What Is A Returner Programme

Posted: Monday March 7 2022

By: Abbie Coleman

Although still relatively new you may have heard of returner programmes, but do you know what they actually are?

What Is A Returner Programme

In short, a returner programme is meant to break down the barriers with re-entry back into the workplace for carers looking to return to the workforce after a career break offering the right support for them to do this in a supportive environment. Including mothers of young families and people who have been caring for others, including elderly care.

In my 20 years of experience in recruitment, I have often heard recruiters give feedback to working mums who are talented professionals with a wealth of previous experience looking to return to the workforce after having an extended break due to caring for children. This advice has often been downright insulting from telling these women to write about the new skills they had acquired while having children, including multi-tasking and organisation, I kid you not. And while I can feel your eye role, this is genuine advice given out by recruitment consultants believed to be good advice. These recruiters often gave this advice to returning mothers senior leaders with a wealth of skill sets and technical training, from specialists in financial services to FMCG. These women hadn’t lost these skills; having taken time out of the workplace, they hadn’t been wiped from memory.
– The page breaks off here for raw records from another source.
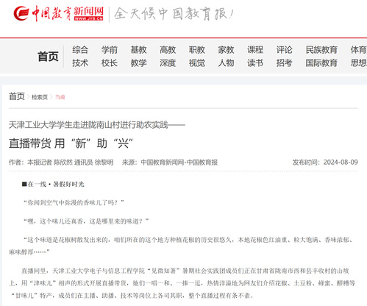The width and height of the screenshot is (367, 306).
Task: Navigate to 国际教育 section
Action: (321, 63)
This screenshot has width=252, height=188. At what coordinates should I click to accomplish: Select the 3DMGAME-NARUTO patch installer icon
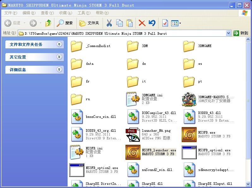189,99
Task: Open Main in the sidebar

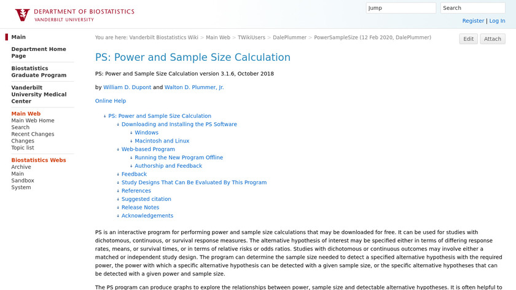Action: pos(18,37)
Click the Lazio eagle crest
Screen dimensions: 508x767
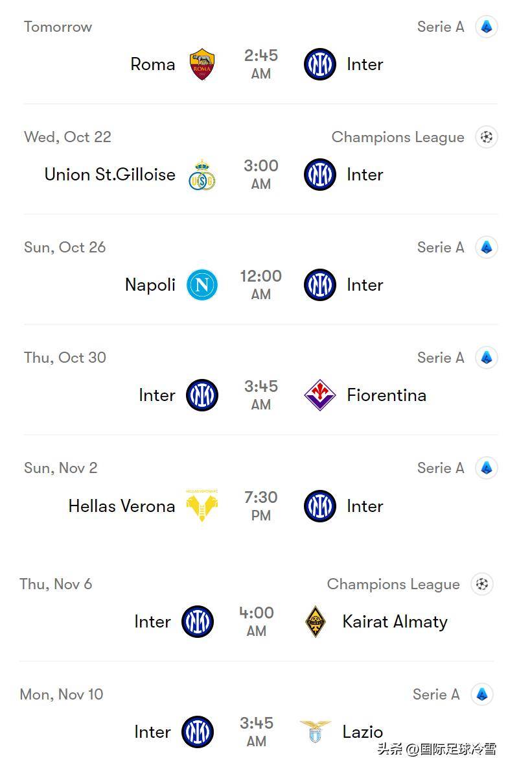[316, 732]
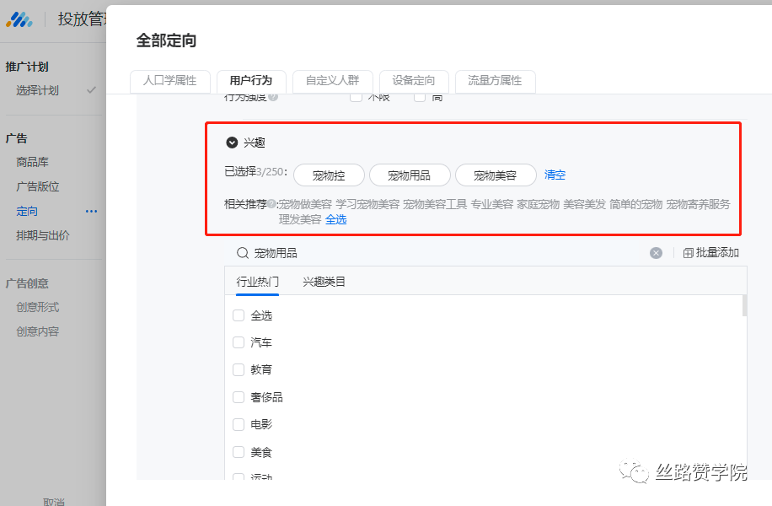Click the three-dots icon next to 定向

click(91, 212)
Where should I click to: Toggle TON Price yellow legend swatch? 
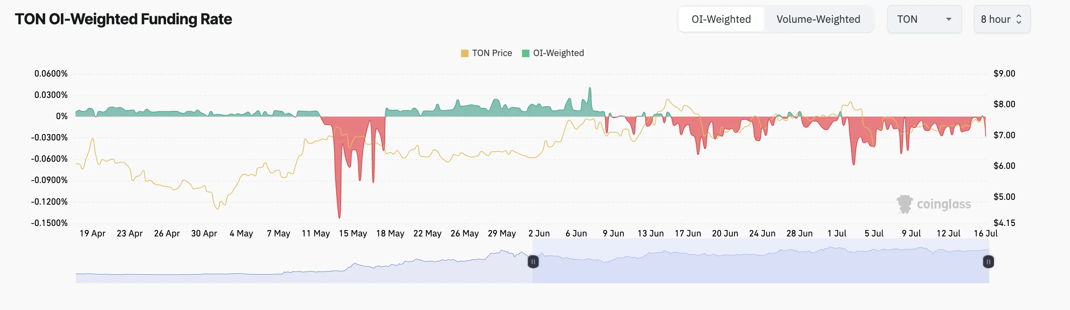click(x=465, y=53)
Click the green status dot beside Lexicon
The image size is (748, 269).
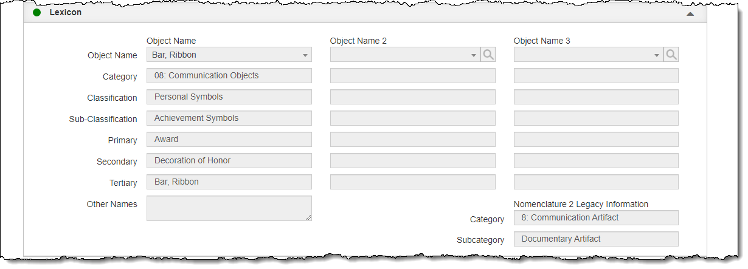pos(36,12)
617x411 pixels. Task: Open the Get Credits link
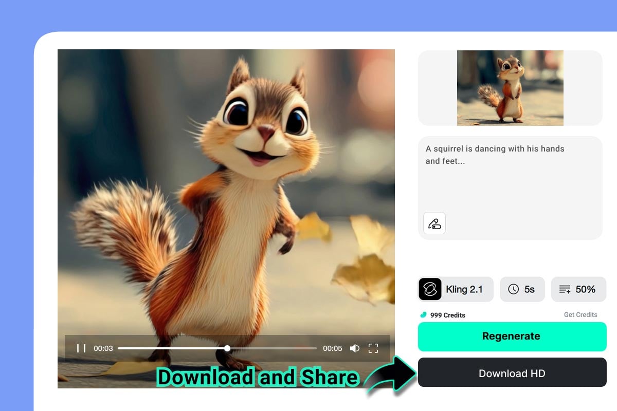point(580,315)
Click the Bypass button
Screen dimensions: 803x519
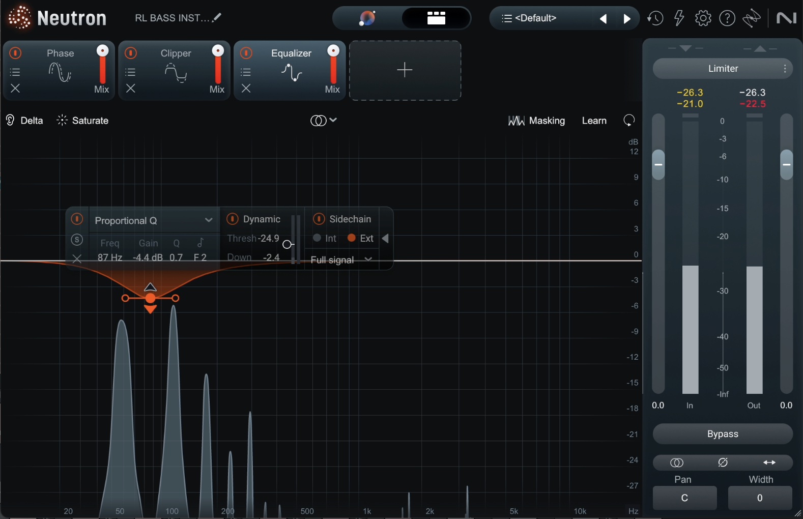[x=722, y=434]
Some women may feel they need a catch up on skills to brush up in their field if things have moved quickly in the industry since they have been gone. Of which they are highly capable of doing. Or maybe they think due to the experience of trying to return to work, they felt apprehensive about the journey of barriers that lay in front of them including, and getting through the door was proving difficult with a career break. So returner programmes aimed to allow a work programme to provide qualified candidates with an intelligent, supportive environment to assist returners back into the world of work.

Over recent years, there has been a spotlight on the newly launched returner programmes run by businesses. Many of these are aimed at the 1.2 million estimated back in 2019. These returners have a wealth of experience looking to get back to their careers after having had time out of the workplace. This also covers working mums who have had time out caring for children and are looking to return to work full time or part-time. Post-Covid, we can only imagine this number of people with time out the workforce looking to replace has grown. Having run our MMB Returner Survey of working mothers returning to work we certainly saw the results supporting the need for returner support.
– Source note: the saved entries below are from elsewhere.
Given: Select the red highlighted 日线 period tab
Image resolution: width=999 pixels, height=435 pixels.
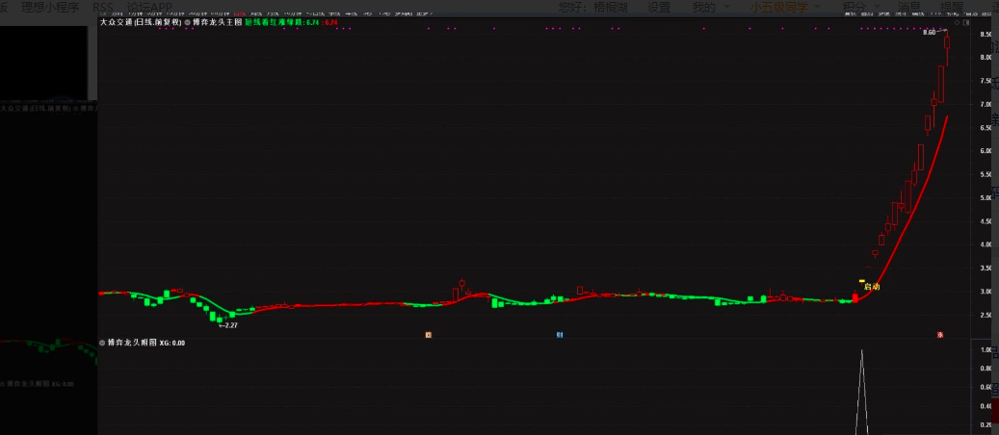Looking at the screenshot, I should (x=239, y=13).
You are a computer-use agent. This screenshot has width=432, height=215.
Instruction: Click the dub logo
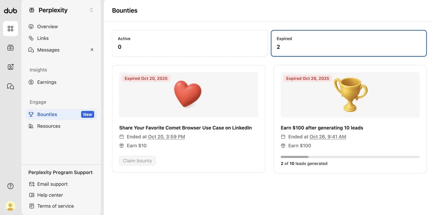coord(10,10)
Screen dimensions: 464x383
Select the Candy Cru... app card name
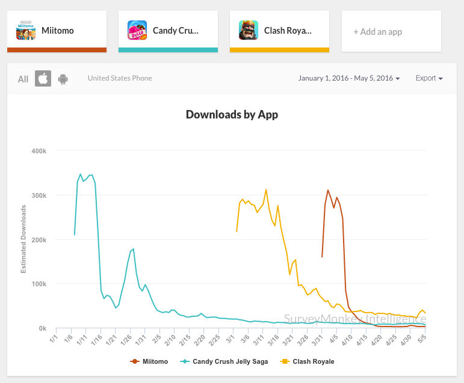coord(175,31)
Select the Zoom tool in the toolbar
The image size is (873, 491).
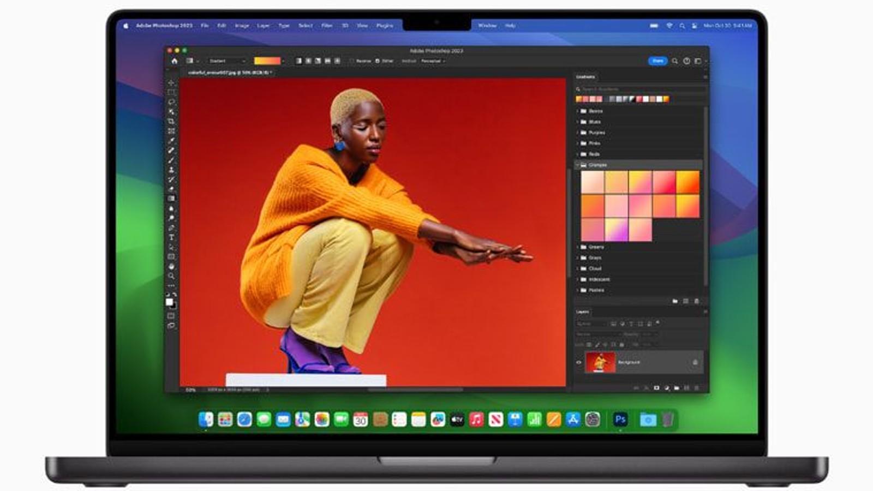[171, 276]
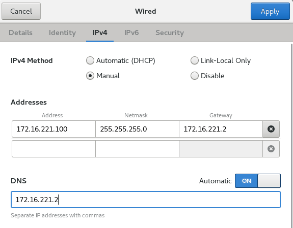The height and width of the screenshot is (228, 293).
Task: Focus the 172.16.221.100 address field
Action: coord(54,129)
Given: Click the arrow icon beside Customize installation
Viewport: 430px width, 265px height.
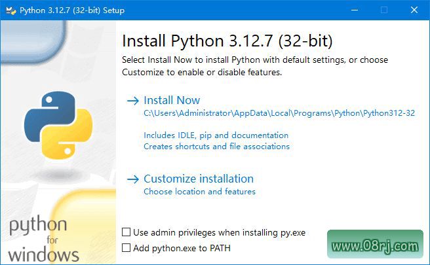Looking at the screenshot, I should coord(133,179).
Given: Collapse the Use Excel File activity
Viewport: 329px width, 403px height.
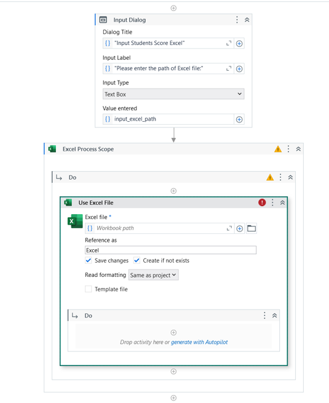Looking at the screenshot, I should (x=282, y=202).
The government added 1.5 million to support 16 organisations in the private sector roll out returner programmes to help these carers and other rollouts in the public sector. How successful this was open for debate with its longevity after the funding ran out and can often be measured by the few returner programmes out there; interested to find out more on this, please find our article here on our thoughts.

Many of these returners are women returners; however, returner programmes are open to men and women.

Why Do Employers Use Returner Programmes / Returnship Programmes

Several reasons include allowing employers to access a large talent pool of mid to senior professionals who are often missed during recruitment drives allowing access to a new group of potential employees. This has shown to be an effective route in working towards closing the gender pay gap. There are also skills shortages in specific sectors, and engaging these career returners has been excellent access to the skill set in demand. Some of the programmes, such as tech programmes, will also support updating any technical skills needed in the field you have been in since your return.

They may also go under returnships, career returner programmes, or relaunch programmes.

What sectors are returner programmes in:

Essentially, they can cover a wide range of sectors and business skills, bringing real value and impact on all industries; however, from my experience there is a strong focus towards financial services and tech. Tech returners tend to be the most plentiful and include expert training within the sector. And although we are now seeing more programmes up north, there is still a concentrate of London based returner programmes. When I first started with MMB Magazine, I dealt with large corporates who ran returner programmes in London but would not consider Leeds or Manchester. This has changed, but there are still not as many programmes in the UK as there should be, so are limited spaces for program participants.

When can I start the returners programme?

Companies will typically run the programmes in cohorts with different start dates throughout the year for the application process. Some businesses will only run one returner programme through the year, while others, like FDM Group listed on our returner directory will have several cohorts in different locations. MMB Magazine also offers the MMB Returner programme, run through an employer for existing staff who have returned within 12 months of maternity leave rather than post two years.

Who is a returner programme or returnship programme aimed at

Predominantly programme participants are mid to senior-level experienced professionals returning to work following an extended career break or significant period of time that is usually a two-year break from the industry to qualify for the development programmes. At the end of the programme, many returner programmes will not always offer you a permanent position. Still, they can be a powerful tool to help you secure the new role if you feel you require support re-entering the industry.

Returner Programmes and Returnships typically require the following areas.

  • That you been out of work due to caring responsibilities for over two years
  • That you are looking to returner to a similar profession
  • That you feel you would struggle to gain a role back into your sector without support
  • Flexible working on the hours for you to attend the programme (This can be a significant barrier for women returning as they have to be able to support childcare while returning)
  • Flexibility on salary as many returner programmes will not pay a substantial salary. However, this is changing in some organisations. Again a massive barrier for women looking to afford childcare has to be flexible on hours in the returner programme.